Task instructions: Reproduce every one of the items below word for word, with nothing added or changed.

Data for this exercise:
++++++++++

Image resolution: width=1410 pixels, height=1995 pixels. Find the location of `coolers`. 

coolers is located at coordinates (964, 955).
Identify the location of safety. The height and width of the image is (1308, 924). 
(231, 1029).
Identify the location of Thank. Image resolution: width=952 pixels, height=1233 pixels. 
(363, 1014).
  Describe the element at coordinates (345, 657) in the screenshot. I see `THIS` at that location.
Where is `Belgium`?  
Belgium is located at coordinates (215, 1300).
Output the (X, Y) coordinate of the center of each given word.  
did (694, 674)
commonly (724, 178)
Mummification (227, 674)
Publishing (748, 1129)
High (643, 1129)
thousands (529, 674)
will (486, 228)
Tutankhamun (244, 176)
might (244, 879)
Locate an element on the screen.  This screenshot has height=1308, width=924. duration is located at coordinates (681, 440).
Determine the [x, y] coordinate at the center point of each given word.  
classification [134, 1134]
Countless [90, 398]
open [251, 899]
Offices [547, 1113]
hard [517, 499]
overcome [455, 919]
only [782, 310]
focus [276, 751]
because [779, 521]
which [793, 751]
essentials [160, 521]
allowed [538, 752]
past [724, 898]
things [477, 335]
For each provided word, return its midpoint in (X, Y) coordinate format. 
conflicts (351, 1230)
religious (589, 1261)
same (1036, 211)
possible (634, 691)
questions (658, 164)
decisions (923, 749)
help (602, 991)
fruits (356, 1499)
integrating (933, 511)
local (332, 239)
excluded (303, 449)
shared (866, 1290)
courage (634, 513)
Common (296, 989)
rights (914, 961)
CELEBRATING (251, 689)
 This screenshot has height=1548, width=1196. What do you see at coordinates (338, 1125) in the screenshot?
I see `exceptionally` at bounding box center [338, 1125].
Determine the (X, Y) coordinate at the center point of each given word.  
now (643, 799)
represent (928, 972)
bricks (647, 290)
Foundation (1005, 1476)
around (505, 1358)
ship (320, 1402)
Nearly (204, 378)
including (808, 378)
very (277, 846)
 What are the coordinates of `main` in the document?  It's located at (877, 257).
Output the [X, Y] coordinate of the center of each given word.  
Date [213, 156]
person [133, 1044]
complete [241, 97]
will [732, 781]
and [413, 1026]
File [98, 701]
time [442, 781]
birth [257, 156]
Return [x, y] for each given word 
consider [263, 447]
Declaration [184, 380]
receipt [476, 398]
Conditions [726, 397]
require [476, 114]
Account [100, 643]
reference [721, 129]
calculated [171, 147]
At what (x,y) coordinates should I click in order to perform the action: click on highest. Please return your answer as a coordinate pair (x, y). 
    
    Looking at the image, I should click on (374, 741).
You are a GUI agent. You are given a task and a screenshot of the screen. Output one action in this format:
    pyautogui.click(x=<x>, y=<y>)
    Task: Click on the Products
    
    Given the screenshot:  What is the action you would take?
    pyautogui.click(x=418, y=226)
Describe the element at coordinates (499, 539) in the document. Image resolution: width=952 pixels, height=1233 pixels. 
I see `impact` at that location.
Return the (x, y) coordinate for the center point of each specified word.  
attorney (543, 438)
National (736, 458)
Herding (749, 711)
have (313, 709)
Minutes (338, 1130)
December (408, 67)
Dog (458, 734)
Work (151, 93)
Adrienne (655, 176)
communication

++++++++++

Result below:
Image resolution: width=1410 pixels, height=1995 pixels. Find the location of `coolers`. 

coolers is located at coordinates (964, 955).
Identify the location of safety. The height and width of the image is (1308, 924). 
(231, 1029).
Identify the location of Thank. Image resolution: width=952 pixels, height=1233 pixels. 
(363, 1014).
  Describe the element at coordinates (345, 657) in the screenshot. I see `THIS` at that location.
Where is `Belgium`?  
Belgium is located at coordinates (215, 1300).
Output the (X, Y) coordinate of the center of each given word.  
did (694, 674)
commonly (724, 178)
Mummification (227, 674)
Publishing (748, 1129)
High (643, 1129)
thousands (529, 674)
will (486, 228)
Tutankhamun (244, 176)
might (244, 879)
Locate an element on the screen.  This screenshot has height=1308, width=924. duration is located at coordinates (681, 440).
Determine the [x, y] coordinate at the center point of each given word.  
classification [134, 1134]
Countless [90, 398]
open [251, 899]
Offices [547, 1113]
hard [517, 499]
overcome [455, 919]
only [782, 310]
focus [276, 751]
because [779, 521]
which [793, 751]
essentials [160, 521]
allowed [538, 752]
past [724, 898]
things [477, 335]
For each provided word, return its midpoint in (X, Y) coordinate format. 
conflicts (351, 1230)
religious (589, 1261)
same (1036, 211)
possible (634, 691)
questions (658, 164)
decisions (923, 749)
help (602, 991)
fruits (356, 1499)
integrating (933, 511)
local (332, 239)
excluded (303, 449)
shared (866, 1290)
courage (634, 513)
Common (296, 989)
rights (914, 961)
CELEBRATING (251, 689)
 This screenshot has height=1548, width=1196. What do you see at coordinates (338, 1125) in the screenshot?
I see `exceptionally` at bounding box center [338, 1125].
Determine the (X, Y) coordinate at the center point of each given word.  
now (643, 799)
represent (928, 972)
bricks (647, 290)
Foundation (1005, 1476)
around (505, 1358)
ship (320, 1402)
Nearly (204, 378)
including (808, 378)
very (277, 846)
 What are the coordinates of `main` in the document?  It's located at (877, 257).
Output the [X, Y] coordinate of the center of each given word.  
Date [213, 156]
person [133, 1044]
complete [241, 97]
will [732, 781]
and [413, 1026]
File [98, 701]
time [442, 781]
birth [257, 156]
Return [x, y] for each given word 
consider [263, 447]
Declaration [184, 380]
receipt [476, 398]
Conditions [726, 397]
require [476, 114]
Account [100, 643]
reference [721, 129]
calculated [171, 147]
At what (x,y) coordinates should I click in order to perform the action: click on highest. Please return your answer as a coordinate pair (x, y). 
    
    Looking at the image, I should click on (374, 741).
You are a GUI agent. You are given a task and a screenshot of the screen. Output one action in this format:
    pyautogui.click(x=<x>, y=<y>)
    Task: Click on the Products
    
    Given the screenshot:  What is the action you would take?
    pyautogui.click(x=418, y=226)
Describe the element at coordinates (499, 539) in the document. Image resolution: width=952 pixels, height=1233 pixels. 
I see `impact` at that location.
Return the (x, y) coordinate for the center point of each specified word.  
attorney (543, 438)
National (736, 458)
Herding (749, 711)
have (313, 709)
Minutes (338, 1130)
December (408, 67)
Dog (458, 734)
Work (151, 93)
Adrienne (655, 176)
communication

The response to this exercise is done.